● Consigne 1
Recopiez fidèlement les lignes des entrées, depuis celle qui contient « Where should I » jusqu'à celle qui contient « click(x=46, y=153) », toutes deux comprises. Laissez les images de côté dans votre réponse.

II. — LES REFUGIÉS EN SUISSE ET LA QUESTION DE NEUFCHATEL.

La Suisse était en 1849 un foyer de conspirations; les révolutionnaires de tous les pays y avaient trouvé un refuge ; couverts par un droit d’asile excessif, ils inondaient l’Europe de manifestes incendiaires et tramaient l’assassinat des souverains. L’Autriche et la France, directement atteintes, étaient particulièrement autorisées à se plaindre; la Prusse, n’étant pas limitrophe, n’en subissait les inconvéniens qu’indirectement. Elle n’en fut pas moins la plus véhémente à réclamer du conseil fédéral leur expulsion. La question des réfugiés n’était pour elle, en réalité, qu’un prétexte ; elle espérait, sous le couvert d’une intervention militaire collective, motivée par des nécessités d’ordre et de sécurité, remettre la main sur la principauté de Neufchâtel.

● Consigne 2
Dans le texte sur les réfugiés en Suisse, quel pays se montra le plus véhément à réclamer leur expulsion au conseil fédéral ?

● Données fournies
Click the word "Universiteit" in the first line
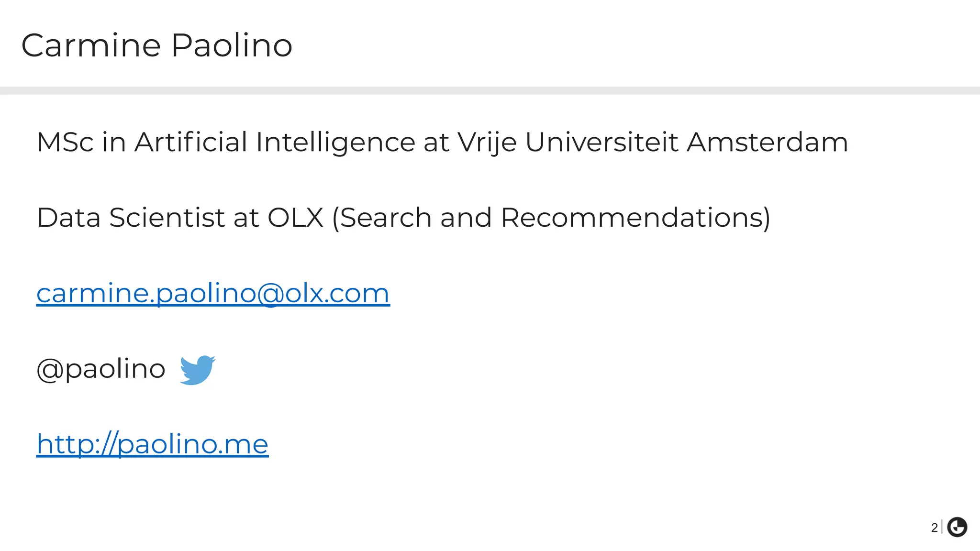 [601, 143]
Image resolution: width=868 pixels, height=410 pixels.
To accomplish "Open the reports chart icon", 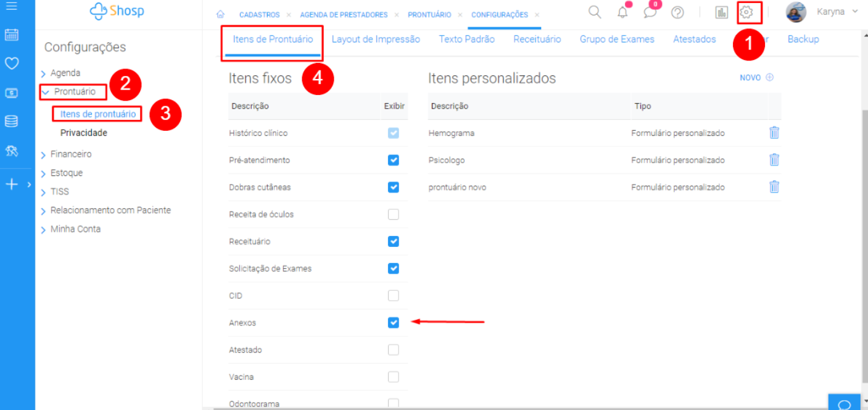I will (x=721, y=12).
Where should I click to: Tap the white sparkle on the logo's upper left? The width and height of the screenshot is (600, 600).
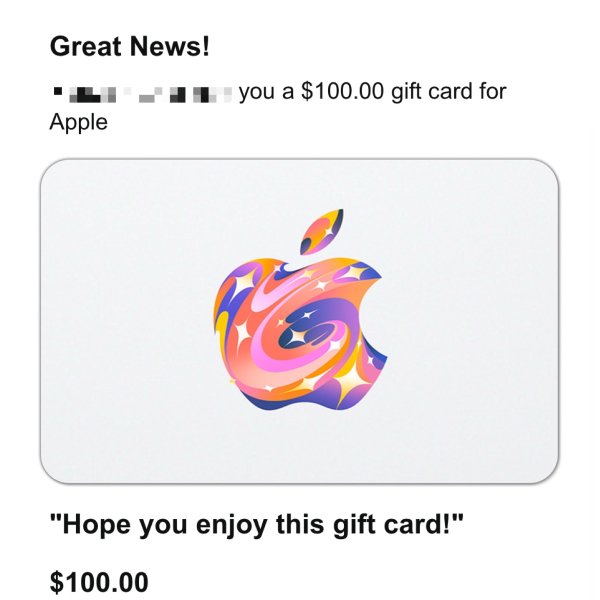(x=242, y=285)
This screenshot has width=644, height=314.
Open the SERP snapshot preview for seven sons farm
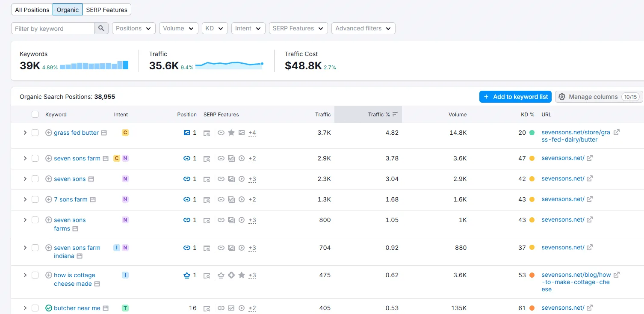[207, 158]
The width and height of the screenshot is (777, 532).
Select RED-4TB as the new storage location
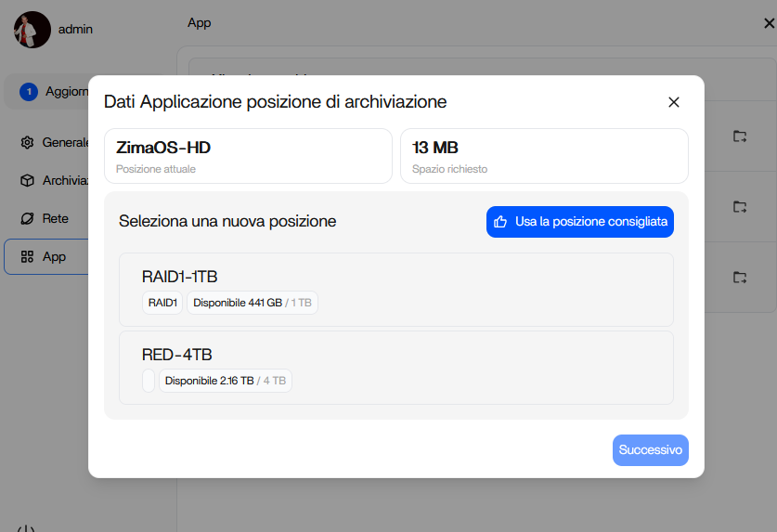pyautogui.click(x=396, y=368)
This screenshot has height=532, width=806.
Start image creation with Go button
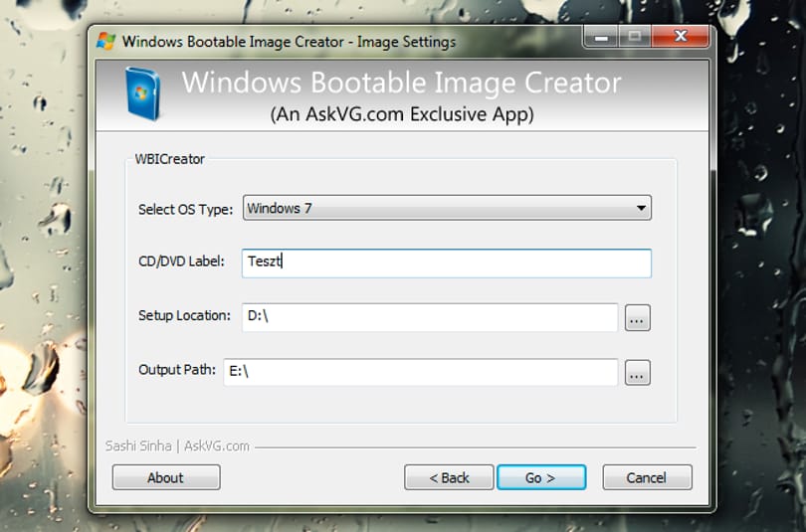coord(541,477)
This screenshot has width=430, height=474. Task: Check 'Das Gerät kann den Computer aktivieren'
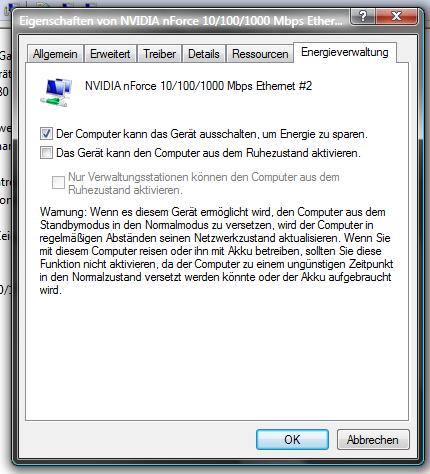click(x=46, y=153)
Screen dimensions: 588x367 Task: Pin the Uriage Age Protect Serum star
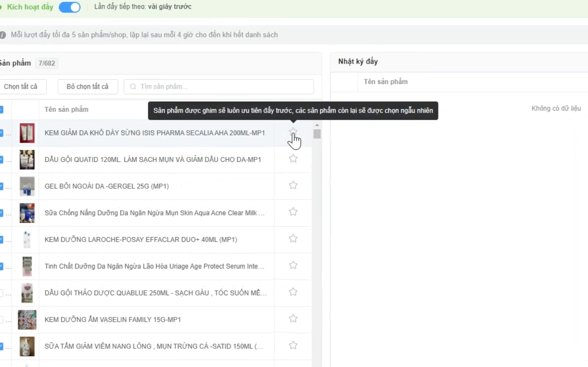pos(293,265)
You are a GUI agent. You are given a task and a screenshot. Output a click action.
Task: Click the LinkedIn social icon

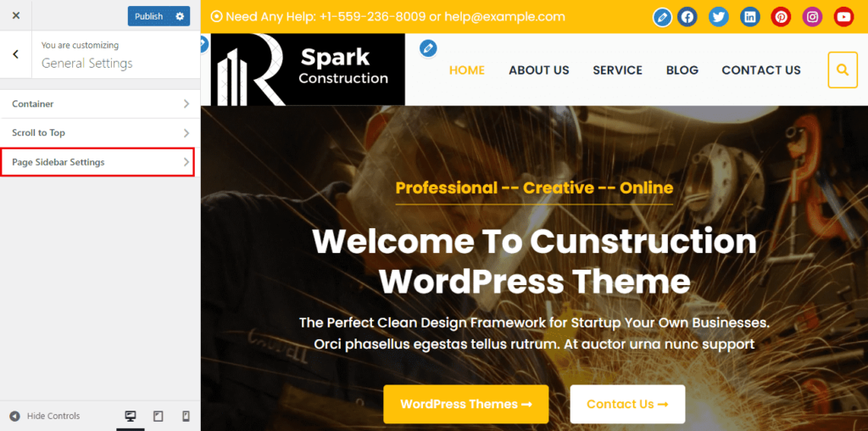pos(750,17)
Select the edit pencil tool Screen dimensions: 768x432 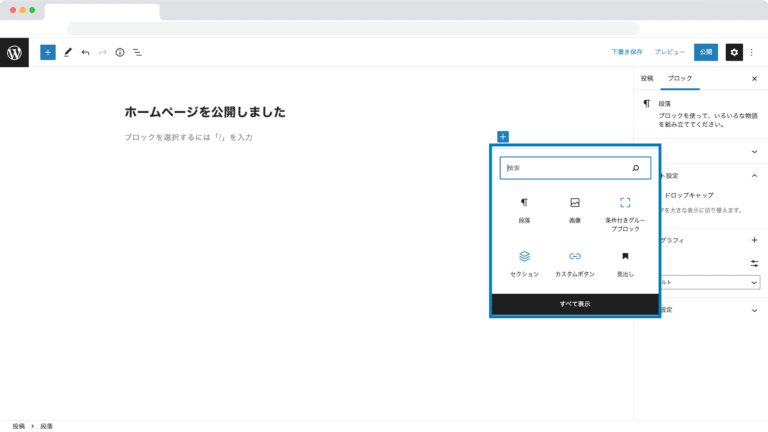click(68, 52)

● Résultat attendu 1
Where should I click to: Tap the white sparkle on the logo's upper left? The width and height of the screenshot is (600, 600).
(x=242, y=285)
This screenshot has width=644, height=314.
Open the SERP snapshot preview for seven sons farm
[207, 158]
The width and height of the screenshot is (777, 532).
Select RED-4TB as the new storage location
pyautogui.click(x=396, y=368)
This screenshot has height=532, width=806.
Start image creation with Go button
coord(541,477)
This screenshot has width=430, height=474. Task: Check 'Das Gerät kann den Computer aktivieren'
click(x=46, y=153)

● Résultat attendu 2
La Prusse.